Everyone in town, it seems, is eager to find out what will be the fate of the mill; asking questions about it around town elicits the excited response, “Are you going to buy it?”
“We got to see it grow and we got to see it die, and that was pretty much a heartbreaker for everybody in town because it is absolutely one of the most beautiful landmarks we have around here, and I hate to see waste of any kind,” Leonard said.
Stuart Wright III, the younger Wright’s father, said when he first decided to buy and renovate the building it was because he saw its potential as a key piece of real estate if the town ever developed. Now, the town’s tourism economy boasts a draw of some 250,000 visitors a year.
“I hope that someone buys it who has the expertise to operate it. We live right in town, so we’d love to have a nice place to go have dinner,” the older Wright said. “It was just always a landmark for Damascus, and Damascus definitely needs a restaurant like that.”
After a short unsuccessful run by a Tennessee man who leased the Old Mill, the Wrights and Surbers ran it successfully from 2002 until 2005, when they sold it for $1.55 million to Ronnie Wren.
According to deed records, the Wrights and the Surbers paid $30,000 for mill in 1989.
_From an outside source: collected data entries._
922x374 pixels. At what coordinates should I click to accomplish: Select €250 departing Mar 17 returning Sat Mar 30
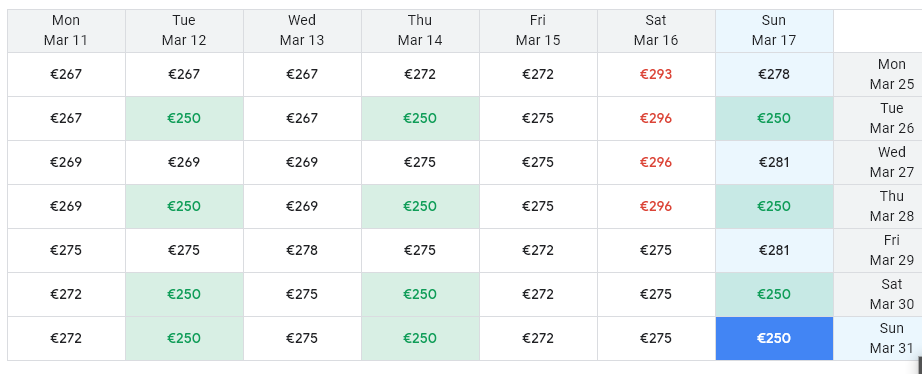[x=774, y=295]
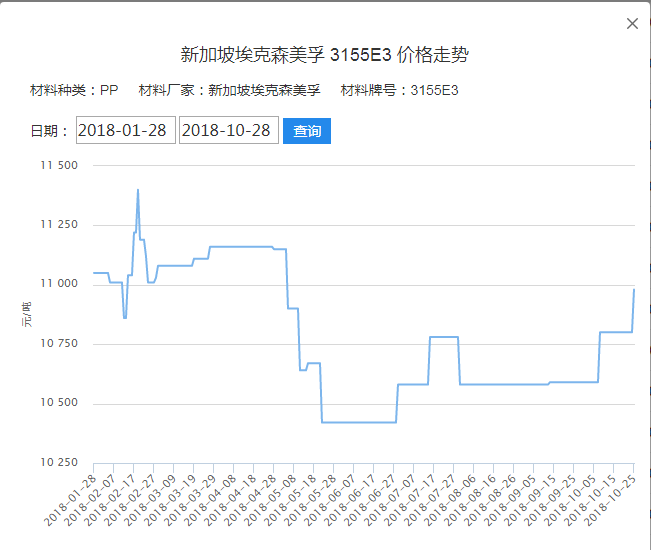Viewport: 651px width, 550px height.
Task: Click the end date field 2018-10-28
Action: point(228,131)
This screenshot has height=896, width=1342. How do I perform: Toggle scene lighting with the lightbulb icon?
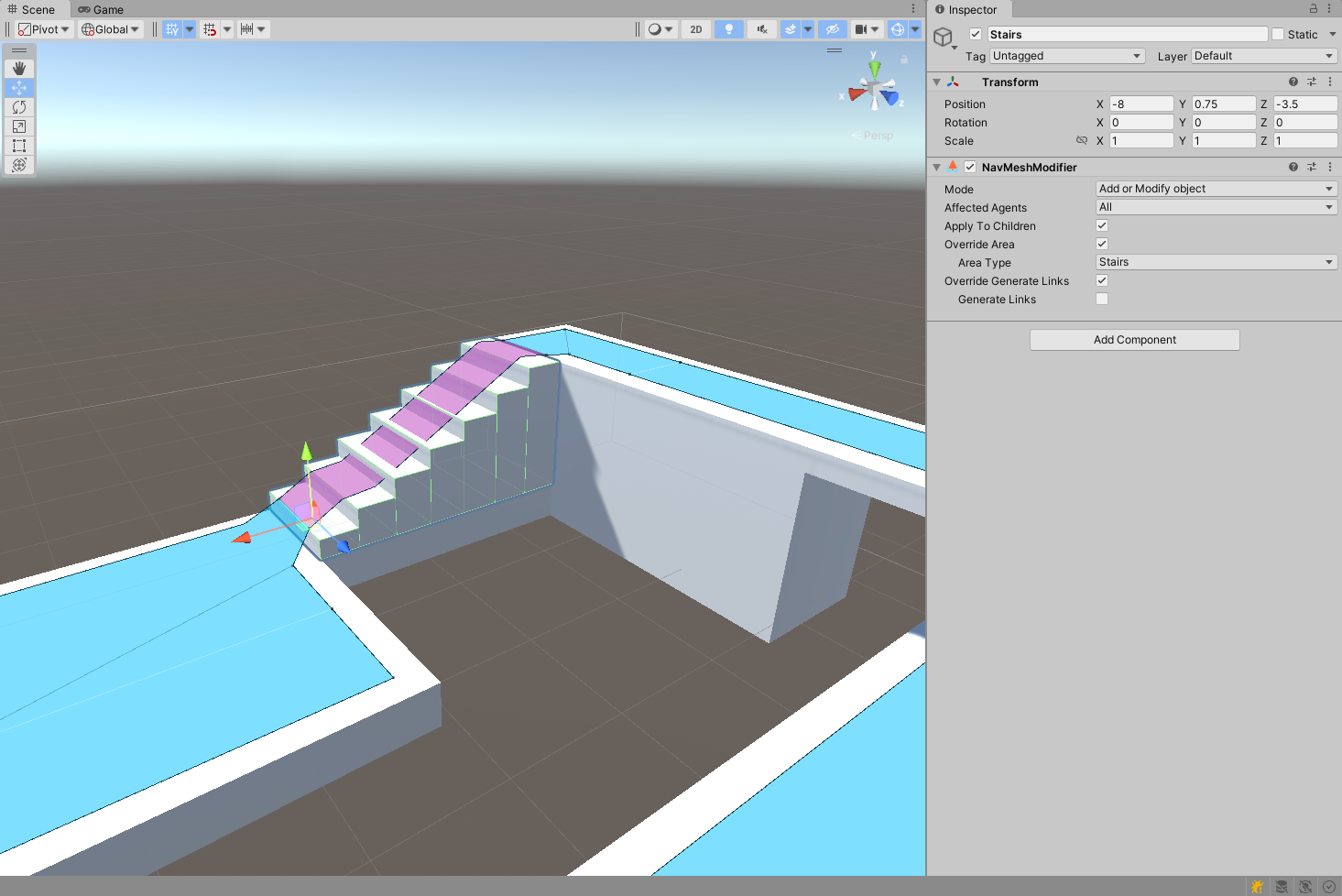(x=728, y=29)
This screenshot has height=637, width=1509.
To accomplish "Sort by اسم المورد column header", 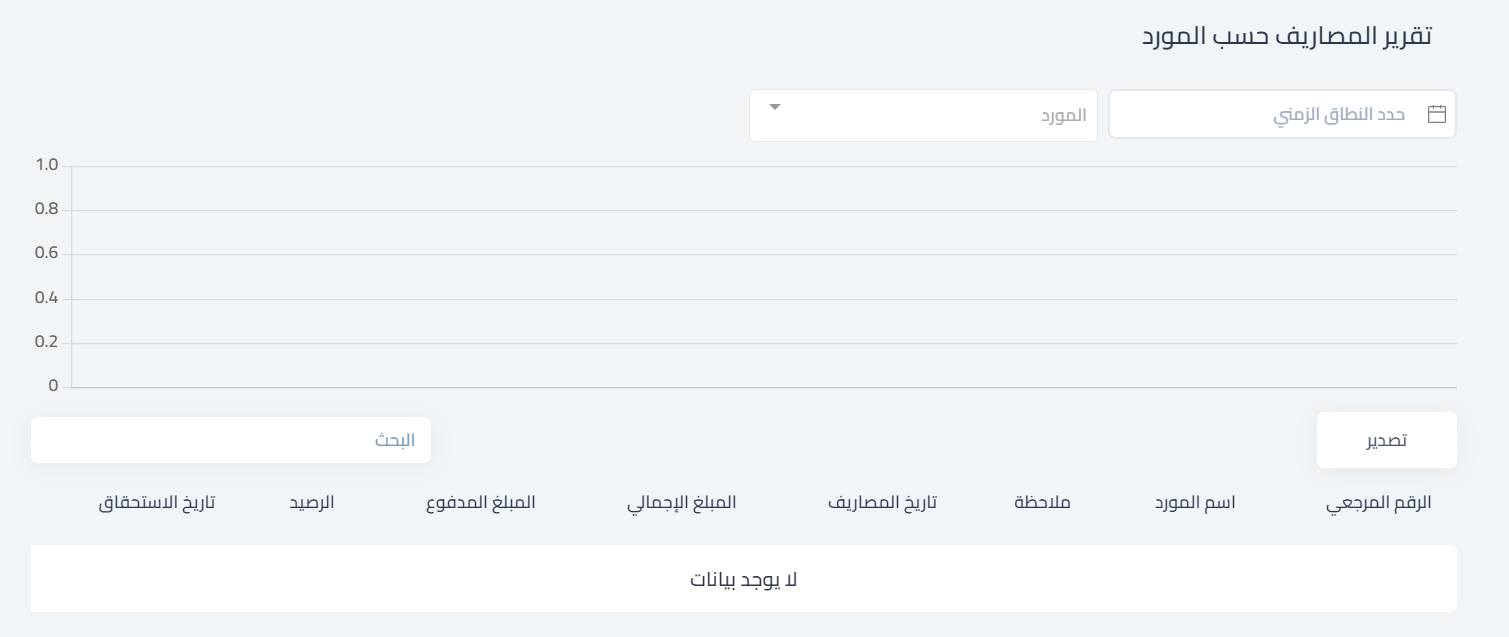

Wren was an absentee owner, and the Old Mill has since gone out of business again, which most folks in town seem to blame on mismanagement. And, in a Jan. 30 auction, the mill went to Citizens bank for $750,000.
Now, it’s up for sale again.
The auction is 10 a.m. Saturday at the property on Imboden Street in Damascus.
“I hope somebody will buy that thing because it’s a beautiful place and would certainly help Washington County and the town of Damascus,” said David Counts, auctioneer with Counts Auction Group.
“We’ve had some out-of-state interest, but you won’t know until Saturday morning whether they show up or not, so this may be a great opportunity for someone around here.”